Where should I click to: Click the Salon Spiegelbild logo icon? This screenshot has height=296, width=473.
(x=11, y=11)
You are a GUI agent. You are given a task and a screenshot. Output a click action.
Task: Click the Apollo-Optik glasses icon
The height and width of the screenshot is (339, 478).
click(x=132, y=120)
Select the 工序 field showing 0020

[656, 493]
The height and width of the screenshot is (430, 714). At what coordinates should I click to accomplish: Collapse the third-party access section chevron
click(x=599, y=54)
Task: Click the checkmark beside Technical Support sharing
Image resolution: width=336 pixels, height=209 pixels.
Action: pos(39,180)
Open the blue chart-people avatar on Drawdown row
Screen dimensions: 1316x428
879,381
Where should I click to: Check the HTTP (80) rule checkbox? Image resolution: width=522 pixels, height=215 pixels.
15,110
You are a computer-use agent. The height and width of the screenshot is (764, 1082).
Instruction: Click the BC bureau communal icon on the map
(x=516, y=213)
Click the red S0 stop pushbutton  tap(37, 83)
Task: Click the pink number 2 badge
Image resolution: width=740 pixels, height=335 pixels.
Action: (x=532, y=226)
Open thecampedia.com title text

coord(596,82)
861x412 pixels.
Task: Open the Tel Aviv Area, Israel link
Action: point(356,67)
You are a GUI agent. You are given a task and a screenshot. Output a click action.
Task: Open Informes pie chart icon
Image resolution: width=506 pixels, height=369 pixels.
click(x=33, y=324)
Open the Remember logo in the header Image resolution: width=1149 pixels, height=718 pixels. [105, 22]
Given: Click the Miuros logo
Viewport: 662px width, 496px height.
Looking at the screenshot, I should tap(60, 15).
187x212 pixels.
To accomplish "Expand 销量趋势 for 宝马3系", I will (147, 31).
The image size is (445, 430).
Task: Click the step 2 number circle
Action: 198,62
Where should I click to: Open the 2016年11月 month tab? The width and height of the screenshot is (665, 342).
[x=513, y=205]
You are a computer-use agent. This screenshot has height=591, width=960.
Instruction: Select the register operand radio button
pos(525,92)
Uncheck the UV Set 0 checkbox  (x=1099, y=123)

*Request*. Give every line of the records above as a JSON list of strings, one string per line, leaving out blank lines.

*Result*.
[
  "Where should I click to: Click the Salon Spiegelbild logo icon? This screenshot has height=296, width=473.",
  "(x=11, y=11)",
  "You are a GUI agent. You are given a task and a screenshot. Output a click action.",
  "Task: Click the Apollo-Optik glasses icon",
  "The height and width of the screenshot is (339, 478).",
  "click(x=132, y=120)",
  "Select the 工序 field showing 0020",
  "[656, 493]",
  "The height and width of the screenshot is (430, 714). At what coordinates should I click to accomplish: Collapse the third-party access section chevron",
  "click(x=599, y=54)",
  "Task: Click the checkmark beside Technical Support sharing",
  "Image resolution: width=336 pixels, height=209 pixels.",
  "Action: pos(39,180)",
  "Open the blue chart-people avatar on Drawdown row",
  "Screen dimensions: 1316x428",
  "879,381",
  "Where should I click to: Check the HTTP (80) rule checkbox? Image resolution: width=522 pixels, height=215 pixels.",
  "15,110",
  "You are a computer-use agent. The height and width of the screenshot is (764, 1082).",
  "Instruction: Click the BC bureau communal icon on the map",
  "(x=516, y=213)",
  "Click the red S0 stop pushbutton  tap(37, 83)",
  "Task: Click the pink number 2 badge",
  "Image resolution: width=740 pixels, height=335 pixels.",
  "Action: (x=532, y=226)",
  "Open thecampedia.com title text",
  "coord(596,82)",
  "861x412 pixels.",
  "Task: Open the Tel Aviv Area, Israel link",
  "Action: point(356,67)",
  "You are a GUI agent. You are given a task and a screenshot. Output a click action.",
  "Task: Open Informes pie chart icon",
  "Image resolution: width=506 pixels, height=369 pixels.",
  "click(x=33, y=324)",
  "Open the Remember logo in the header Image resolution: width=1149 pixels, height=718 pixels. [105, 22]",
  "Given: Click the Miuros logo",
  "Viewport: 662px width, 496px height.",
  "Looking at the screenshot, I should tap(60, 15).",
  "187x212 pixels.",
  "To accomplish \"Expand 销量趋势 for 宝马3系\", I will (147, 31).",
  "The image size is (445, 430).",
  "Task: Click the step 2 number circle",
  "Action: 198,62",
  "Where should I click to: Open the 2016年11月 month tab? The width and height of the screenshot is (665, 342).",
  "[x=513, y=205]",
  "You are a computer-use agent. This screenshot has height=591, width=960.",
  "Instruction: Select the register operand radio button",
  "pos(525,92)",
  "Uncheck the UV Set 0 checkbox  (x=1099, y=123)"
]